▸ 所给文段:
如果令firstIndex=0,baseVertex=0,baseInstance=0,那么此时就是实例化渲染命令,count是索引数,instanceCount是实例数。 间接渲染缓冲indirect_buffer的内容可以在计算着色器中读写。

视锥剔除

在计算着色器中,定义间接渲染缓冲:

// Same as the OpenGL defined struct: DrawElementsIndirectCommand
struct DrawCommand
{
    uint count;         // Num elements (vertices)
    uint instanceCount; // Number of instances to draw (a.k.a primcount)
    uint firstIndex;    // Specifies a byte offset (cast to a pointer type) into the buffer bound to
                        // GL_ELEMENT_ARRAY_BUFFER to start reading indices from.
    uint baseVertex;    // Specifies a constant that should be added to each element of indices  when chosing elements
                        // from the enabled vertex arrays.

▸ 练习要求:
• 1. 列出文段第一句中被令为0的全部变量名。
• 2. 把文段中的“间接渲染缓冲indirect_buffer的内容可以在计算着色器中读写。”一句译成英文。
请只依据文段作答。

▸ 所给记录:
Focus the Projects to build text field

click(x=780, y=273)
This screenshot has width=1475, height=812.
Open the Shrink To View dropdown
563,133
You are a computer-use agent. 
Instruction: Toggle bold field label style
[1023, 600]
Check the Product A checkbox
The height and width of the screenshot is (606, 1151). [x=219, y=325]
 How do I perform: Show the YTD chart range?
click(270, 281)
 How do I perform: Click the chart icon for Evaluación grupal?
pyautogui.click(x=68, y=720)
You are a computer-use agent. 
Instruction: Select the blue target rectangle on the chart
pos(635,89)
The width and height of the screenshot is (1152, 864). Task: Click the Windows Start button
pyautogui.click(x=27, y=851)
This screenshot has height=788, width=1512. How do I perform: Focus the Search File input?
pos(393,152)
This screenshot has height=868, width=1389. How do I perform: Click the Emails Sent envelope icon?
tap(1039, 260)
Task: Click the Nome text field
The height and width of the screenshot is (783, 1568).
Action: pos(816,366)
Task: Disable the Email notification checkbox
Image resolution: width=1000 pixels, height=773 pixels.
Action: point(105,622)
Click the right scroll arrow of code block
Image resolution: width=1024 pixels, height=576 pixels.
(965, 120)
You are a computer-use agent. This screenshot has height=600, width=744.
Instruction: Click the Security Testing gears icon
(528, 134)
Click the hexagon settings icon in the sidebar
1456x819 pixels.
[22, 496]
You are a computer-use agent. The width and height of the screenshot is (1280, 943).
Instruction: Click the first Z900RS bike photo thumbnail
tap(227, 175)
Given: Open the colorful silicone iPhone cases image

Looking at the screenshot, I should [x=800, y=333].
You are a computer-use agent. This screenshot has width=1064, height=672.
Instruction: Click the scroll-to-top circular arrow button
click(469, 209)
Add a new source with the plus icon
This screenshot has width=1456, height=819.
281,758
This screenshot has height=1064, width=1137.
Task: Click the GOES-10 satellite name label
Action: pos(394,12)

▸ 任务答案:
• 1. firstIndex、baseVertex、baseInstance

• 2. The data in the indirect rendering buffer indirect_buffer can be read and written in a compute shader.